The best thing to me here is that the article EXISTS. Part of the fun of this hobby is nit-picking and learning. A typo of 340 vs 348 is pretty easy. To me, “HO” means “HO cam” ie the “068” cam. But almost as important are the HO Exhaust manifolds (which the 389 gto did not have!). Each of these are worth nearly 10hp so it’s fair to say a true “HO” should have both, just like the big car HO engines had. IN GENERAL, that is.
In that sense the article does a decent job of covering the most often neglected aspect of these engines- at least the part I knew the least about until lately – the variety of exhaust manifolds and how much difference they made. Most dyno tests and NHRA racers go right to steel tube headers, so the performance of exhaust iron is not discussed enough. I’m getting the impression that the A-body (GTO) style HO & ram air exhaust iron are about the equal of the B/F-Body (Catalina/Firebird) HO&RA exhaust iron, but that is very subtle to sort out. The base (and 389gto) exhaust iron doesn’t seem to be nearly as good.

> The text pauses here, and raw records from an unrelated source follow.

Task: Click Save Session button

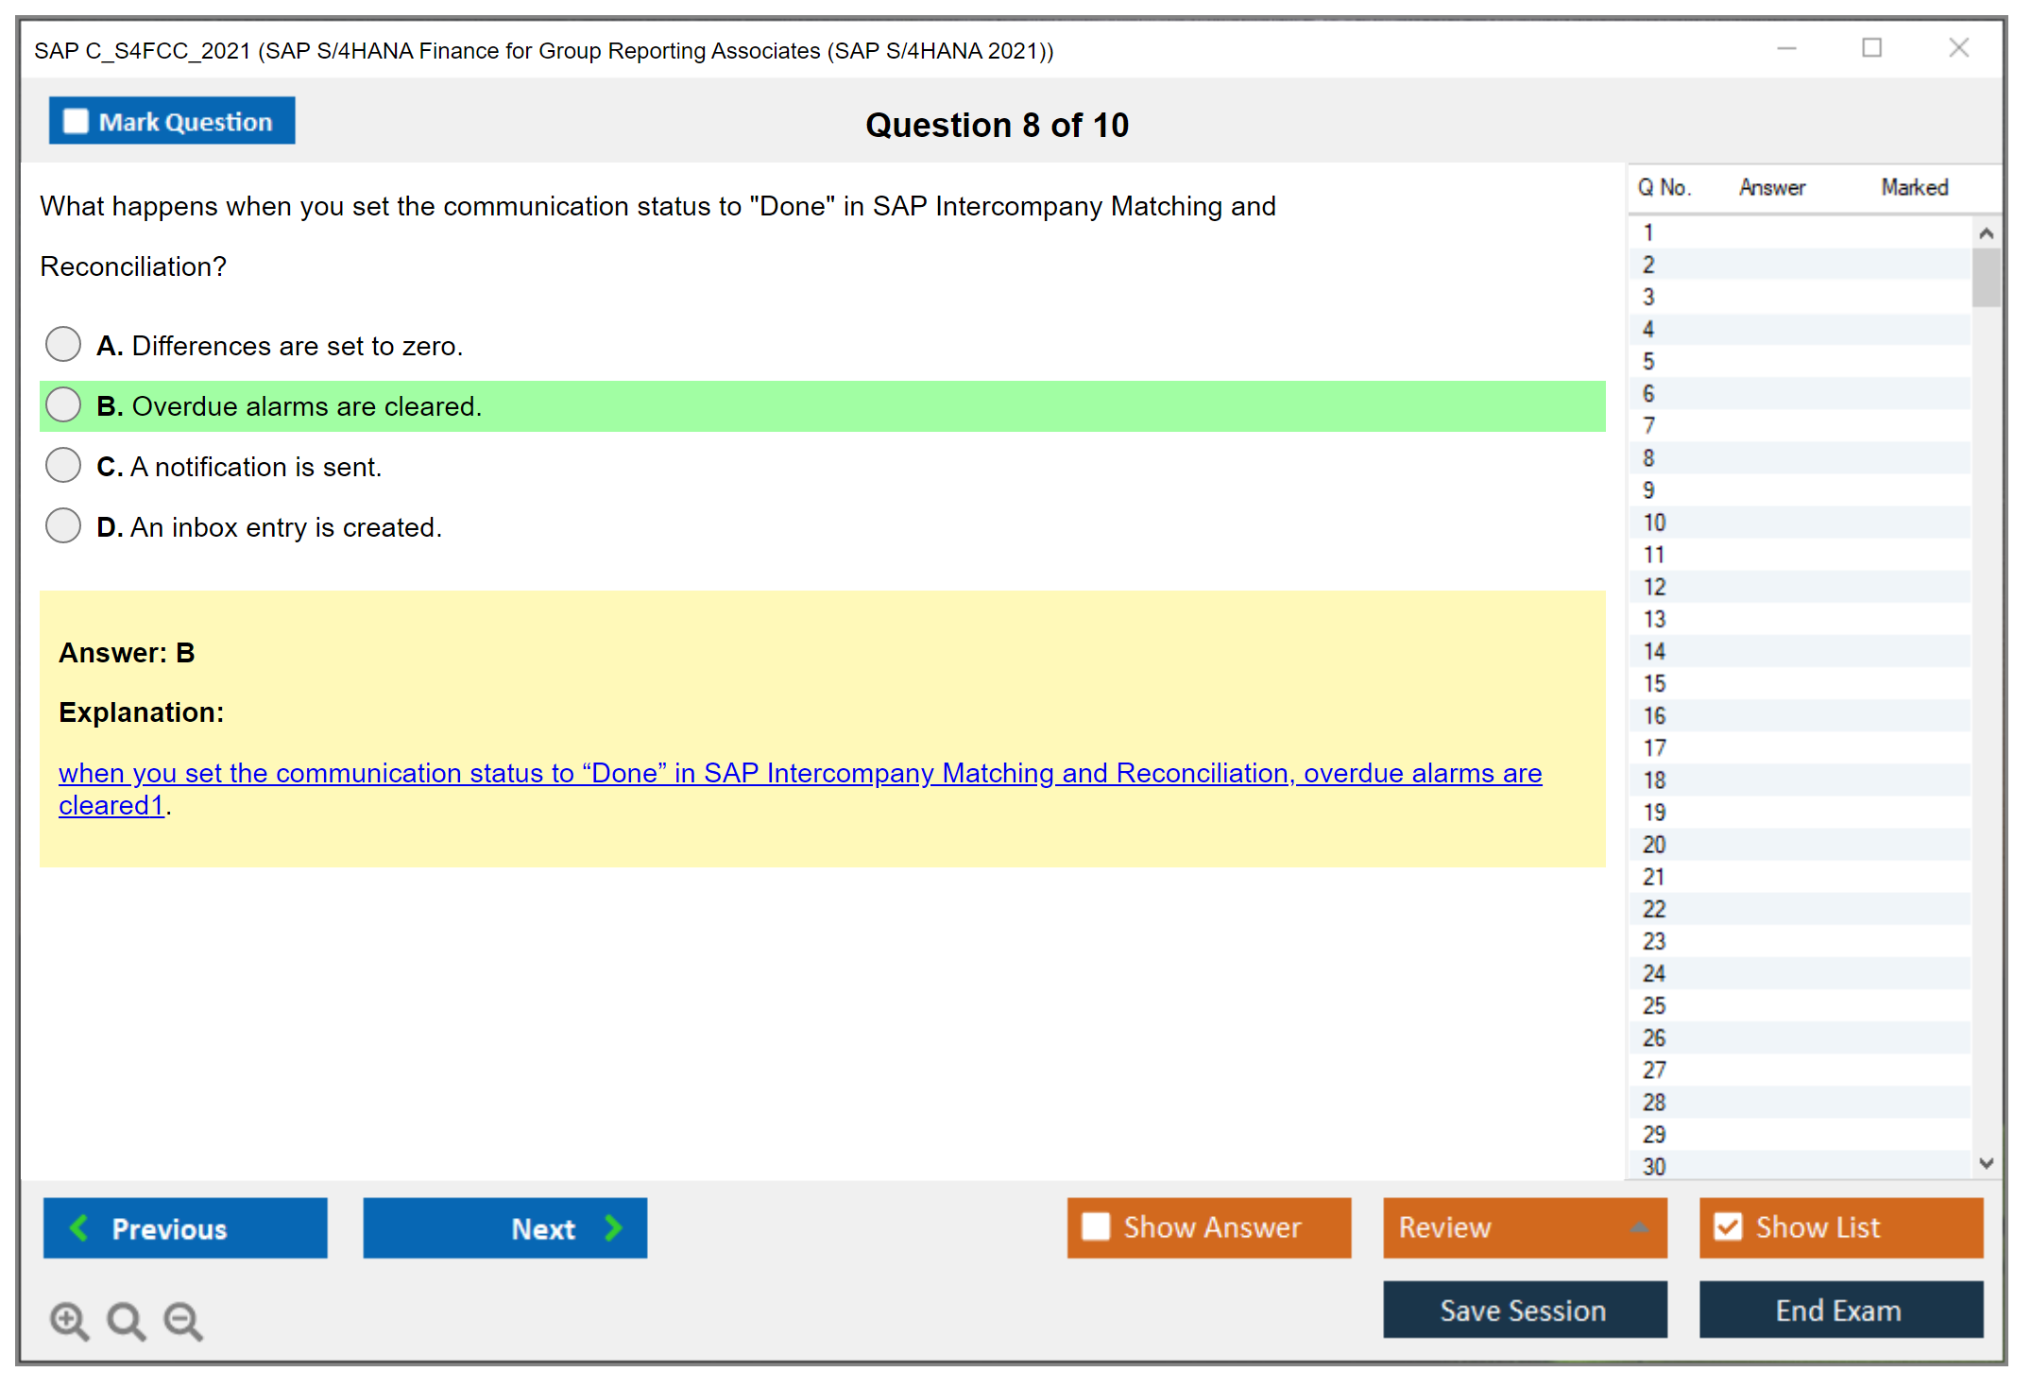Action: 1524,1310
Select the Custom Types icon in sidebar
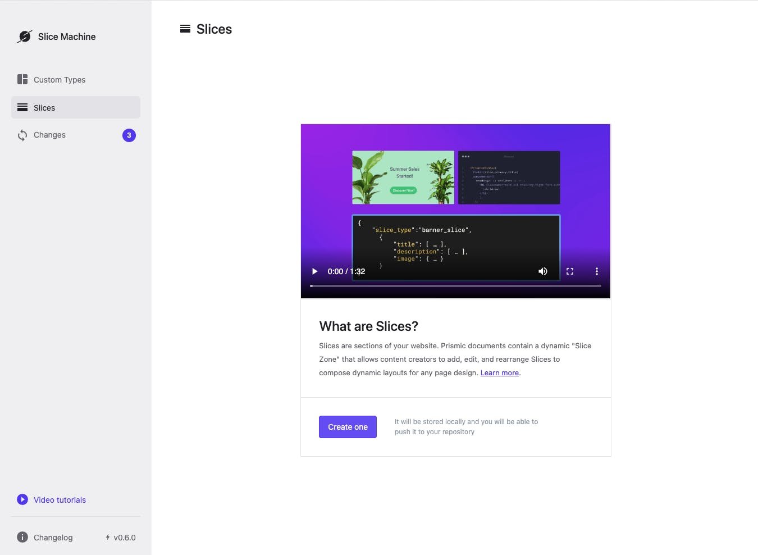 [x=22, y=79]
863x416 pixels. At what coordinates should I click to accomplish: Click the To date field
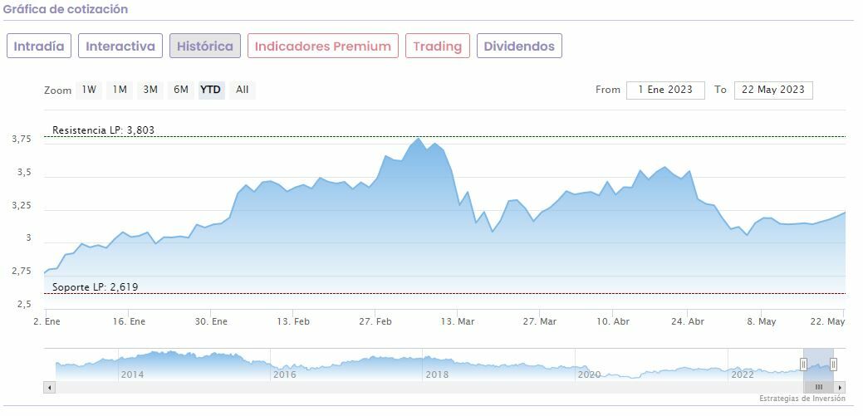772,90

Then again, to me, “RA” means the “744” cam (and cold air of course). Near as I can figure, Pontiac only used the 744 cam with Ram Air. But they also used the 068 cam with Ram Air. For that matter, “HO” usually meant the 068 cam, but at times the smaller “067” cam went into an engine called “HO”. The monikers are still so confusing I tend to move past what they were “called” and just want to know, what heads and exhaust iron were on it, what cam was in there, and did it have cold air or not.
I’m actually NOT a Pontiac guy, never had one, but admire what they did in the 1960s for street combinations. But I do have more than a passing interest. I thought Ford had a lot of combinations – their stuff seems simple compared to Pontiac! Well maybe not if you consider that FoMoCo had FOUR different big blocks (Lincoln Y, MEL, FE, Lima) in the years that Pontiac had their big block, or block. Let the confusion continue!